> Position data for words and items
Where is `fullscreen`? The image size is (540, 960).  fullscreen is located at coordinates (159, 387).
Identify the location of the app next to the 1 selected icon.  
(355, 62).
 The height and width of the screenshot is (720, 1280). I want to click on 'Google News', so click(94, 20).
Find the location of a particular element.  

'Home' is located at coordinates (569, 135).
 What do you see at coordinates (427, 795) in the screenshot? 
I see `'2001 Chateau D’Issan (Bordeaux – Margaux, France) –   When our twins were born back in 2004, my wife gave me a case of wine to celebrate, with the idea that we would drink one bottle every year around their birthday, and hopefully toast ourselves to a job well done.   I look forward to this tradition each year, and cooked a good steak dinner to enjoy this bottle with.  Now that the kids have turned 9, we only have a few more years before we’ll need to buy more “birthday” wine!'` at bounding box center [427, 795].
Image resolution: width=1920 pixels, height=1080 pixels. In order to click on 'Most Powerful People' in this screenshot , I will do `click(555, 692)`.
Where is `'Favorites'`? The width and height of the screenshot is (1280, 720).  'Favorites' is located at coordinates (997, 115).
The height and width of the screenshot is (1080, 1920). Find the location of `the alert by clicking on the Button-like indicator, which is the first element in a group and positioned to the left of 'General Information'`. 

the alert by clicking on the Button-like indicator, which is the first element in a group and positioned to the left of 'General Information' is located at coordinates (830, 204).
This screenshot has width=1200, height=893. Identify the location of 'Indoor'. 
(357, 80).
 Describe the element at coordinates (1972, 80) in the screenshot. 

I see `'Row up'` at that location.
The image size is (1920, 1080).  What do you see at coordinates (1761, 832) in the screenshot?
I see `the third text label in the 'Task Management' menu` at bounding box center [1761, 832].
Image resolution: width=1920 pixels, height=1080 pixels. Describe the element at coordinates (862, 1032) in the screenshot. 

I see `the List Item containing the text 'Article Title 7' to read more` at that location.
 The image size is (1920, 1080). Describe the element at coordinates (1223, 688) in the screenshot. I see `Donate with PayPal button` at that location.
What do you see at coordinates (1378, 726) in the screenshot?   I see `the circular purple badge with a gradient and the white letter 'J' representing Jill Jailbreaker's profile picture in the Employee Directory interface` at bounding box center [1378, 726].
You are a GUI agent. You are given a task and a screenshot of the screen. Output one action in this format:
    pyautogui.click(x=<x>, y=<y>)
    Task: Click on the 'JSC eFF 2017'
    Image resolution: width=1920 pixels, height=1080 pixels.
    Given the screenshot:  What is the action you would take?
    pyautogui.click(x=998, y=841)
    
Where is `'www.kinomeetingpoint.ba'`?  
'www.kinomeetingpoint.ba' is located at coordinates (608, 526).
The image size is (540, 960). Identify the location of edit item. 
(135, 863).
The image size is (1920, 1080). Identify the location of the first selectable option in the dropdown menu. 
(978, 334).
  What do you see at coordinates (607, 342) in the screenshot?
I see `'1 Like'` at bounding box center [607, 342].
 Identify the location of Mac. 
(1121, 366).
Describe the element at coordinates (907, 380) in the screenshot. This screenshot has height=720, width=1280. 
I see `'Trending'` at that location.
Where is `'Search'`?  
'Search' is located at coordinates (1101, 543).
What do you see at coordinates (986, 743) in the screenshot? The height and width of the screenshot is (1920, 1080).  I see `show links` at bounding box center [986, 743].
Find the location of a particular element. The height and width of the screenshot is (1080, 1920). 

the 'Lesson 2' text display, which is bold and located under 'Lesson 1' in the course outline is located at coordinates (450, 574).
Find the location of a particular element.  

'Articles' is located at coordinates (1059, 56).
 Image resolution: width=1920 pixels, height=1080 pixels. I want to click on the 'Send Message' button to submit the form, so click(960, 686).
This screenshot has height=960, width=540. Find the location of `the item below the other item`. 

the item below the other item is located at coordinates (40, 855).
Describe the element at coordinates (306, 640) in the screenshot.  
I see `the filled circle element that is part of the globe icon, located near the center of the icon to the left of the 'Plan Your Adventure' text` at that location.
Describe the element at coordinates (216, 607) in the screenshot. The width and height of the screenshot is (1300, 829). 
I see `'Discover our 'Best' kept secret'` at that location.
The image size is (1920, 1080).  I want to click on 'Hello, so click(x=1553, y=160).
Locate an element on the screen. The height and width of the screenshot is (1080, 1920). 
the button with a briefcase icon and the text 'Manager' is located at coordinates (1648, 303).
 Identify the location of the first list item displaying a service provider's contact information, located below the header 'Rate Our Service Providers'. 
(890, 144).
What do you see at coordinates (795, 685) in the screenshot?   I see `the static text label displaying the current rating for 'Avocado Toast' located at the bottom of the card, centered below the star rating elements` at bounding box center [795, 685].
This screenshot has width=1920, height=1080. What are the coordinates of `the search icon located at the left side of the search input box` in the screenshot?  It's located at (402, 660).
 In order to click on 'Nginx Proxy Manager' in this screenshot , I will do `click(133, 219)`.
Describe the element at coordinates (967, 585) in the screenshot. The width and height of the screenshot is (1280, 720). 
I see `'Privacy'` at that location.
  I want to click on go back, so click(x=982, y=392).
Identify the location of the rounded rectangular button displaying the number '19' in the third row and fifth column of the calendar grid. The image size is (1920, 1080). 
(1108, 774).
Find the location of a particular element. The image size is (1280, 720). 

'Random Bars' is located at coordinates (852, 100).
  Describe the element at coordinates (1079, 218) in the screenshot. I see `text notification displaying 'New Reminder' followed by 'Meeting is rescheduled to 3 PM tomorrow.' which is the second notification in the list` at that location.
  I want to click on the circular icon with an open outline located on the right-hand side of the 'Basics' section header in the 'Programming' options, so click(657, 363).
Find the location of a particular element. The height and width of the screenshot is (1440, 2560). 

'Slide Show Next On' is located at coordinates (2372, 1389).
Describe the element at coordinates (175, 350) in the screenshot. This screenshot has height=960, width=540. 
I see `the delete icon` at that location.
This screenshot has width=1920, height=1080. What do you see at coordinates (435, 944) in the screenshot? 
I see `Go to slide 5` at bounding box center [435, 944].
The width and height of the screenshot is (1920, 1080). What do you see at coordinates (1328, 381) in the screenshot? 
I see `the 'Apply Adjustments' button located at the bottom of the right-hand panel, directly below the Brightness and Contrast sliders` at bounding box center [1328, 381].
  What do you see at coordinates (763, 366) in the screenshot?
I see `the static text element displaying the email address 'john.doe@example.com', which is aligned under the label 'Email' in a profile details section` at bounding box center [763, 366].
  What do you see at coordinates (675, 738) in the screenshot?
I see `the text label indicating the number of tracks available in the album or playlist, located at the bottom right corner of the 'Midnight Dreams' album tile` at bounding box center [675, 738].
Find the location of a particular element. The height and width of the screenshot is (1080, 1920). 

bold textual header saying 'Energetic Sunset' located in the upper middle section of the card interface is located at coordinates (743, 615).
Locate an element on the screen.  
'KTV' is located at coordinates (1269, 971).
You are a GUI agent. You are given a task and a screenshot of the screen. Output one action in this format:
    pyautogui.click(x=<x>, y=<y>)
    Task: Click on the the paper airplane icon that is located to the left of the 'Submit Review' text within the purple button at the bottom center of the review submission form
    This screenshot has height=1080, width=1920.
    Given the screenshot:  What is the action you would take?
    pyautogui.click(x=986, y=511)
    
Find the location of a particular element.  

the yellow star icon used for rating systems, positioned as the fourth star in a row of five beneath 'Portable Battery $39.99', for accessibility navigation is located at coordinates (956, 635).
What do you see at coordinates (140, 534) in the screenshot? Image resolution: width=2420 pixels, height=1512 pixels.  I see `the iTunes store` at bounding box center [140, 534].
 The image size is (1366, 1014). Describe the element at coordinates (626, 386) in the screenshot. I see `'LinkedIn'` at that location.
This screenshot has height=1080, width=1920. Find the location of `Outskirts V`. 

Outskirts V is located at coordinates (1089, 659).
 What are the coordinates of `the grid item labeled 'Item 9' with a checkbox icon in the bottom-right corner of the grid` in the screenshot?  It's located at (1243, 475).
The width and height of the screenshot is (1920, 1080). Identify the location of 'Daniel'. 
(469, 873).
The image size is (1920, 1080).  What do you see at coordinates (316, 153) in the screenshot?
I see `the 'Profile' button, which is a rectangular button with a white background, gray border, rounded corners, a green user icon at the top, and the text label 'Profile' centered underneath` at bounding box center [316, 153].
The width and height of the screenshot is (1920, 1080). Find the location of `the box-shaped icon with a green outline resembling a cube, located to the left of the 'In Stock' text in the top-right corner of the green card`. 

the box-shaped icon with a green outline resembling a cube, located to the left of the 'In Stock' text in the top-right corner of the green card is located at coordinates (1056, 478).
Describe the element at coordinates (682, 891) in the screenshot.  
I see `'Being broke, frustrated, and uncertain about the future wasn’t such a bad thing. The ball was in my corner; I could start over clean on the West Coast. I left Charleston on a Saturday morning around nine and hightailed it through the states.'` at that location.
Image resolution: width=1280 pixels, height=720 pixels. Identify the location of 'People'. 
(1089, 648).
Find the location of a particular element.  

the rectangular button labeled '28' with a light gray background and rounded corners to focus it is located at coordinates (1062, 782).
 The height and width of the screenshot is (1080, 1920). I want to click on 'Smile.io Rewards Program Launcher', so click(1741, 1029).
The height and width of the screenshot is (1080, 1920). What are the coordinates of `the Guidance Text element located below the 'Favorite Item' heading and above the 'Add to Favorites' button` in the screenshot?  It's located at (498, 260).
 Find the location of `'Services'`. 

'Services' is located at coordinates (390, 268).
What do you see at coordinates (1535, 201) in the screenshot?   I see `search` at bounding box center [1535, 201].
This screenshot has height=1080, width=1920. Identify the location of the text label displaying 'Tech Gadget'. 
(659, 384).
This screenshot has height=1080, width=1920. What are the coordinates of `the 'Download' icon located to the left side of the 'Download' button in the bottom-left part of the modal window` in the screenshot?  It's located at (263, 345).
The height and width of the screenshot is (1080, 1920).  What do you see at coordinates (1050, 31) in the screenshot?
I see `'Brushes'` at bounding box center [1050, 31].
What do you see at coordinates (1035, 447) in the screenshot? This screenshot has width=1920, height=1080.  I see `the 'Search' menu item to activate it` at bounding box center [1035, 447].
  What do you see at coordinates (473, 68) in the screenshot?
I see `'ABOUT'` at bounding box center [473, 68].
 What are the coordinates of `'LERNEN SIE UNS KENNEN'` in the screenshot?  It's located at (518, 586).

> CHALLENGE
Convert the entries from the line containing "This screenshot has width=1920, height=1080. What do" through the line containing "center [435, 944]." into a JSON list of strings, one string per line.

> SOLUTION
[
  "This screenshot has width=1920, height=1080. What do you see at coordinates (435, 944) in the screenshot? ",
  "I see `Go to slide 5` at bounding box center [435, 944]."
]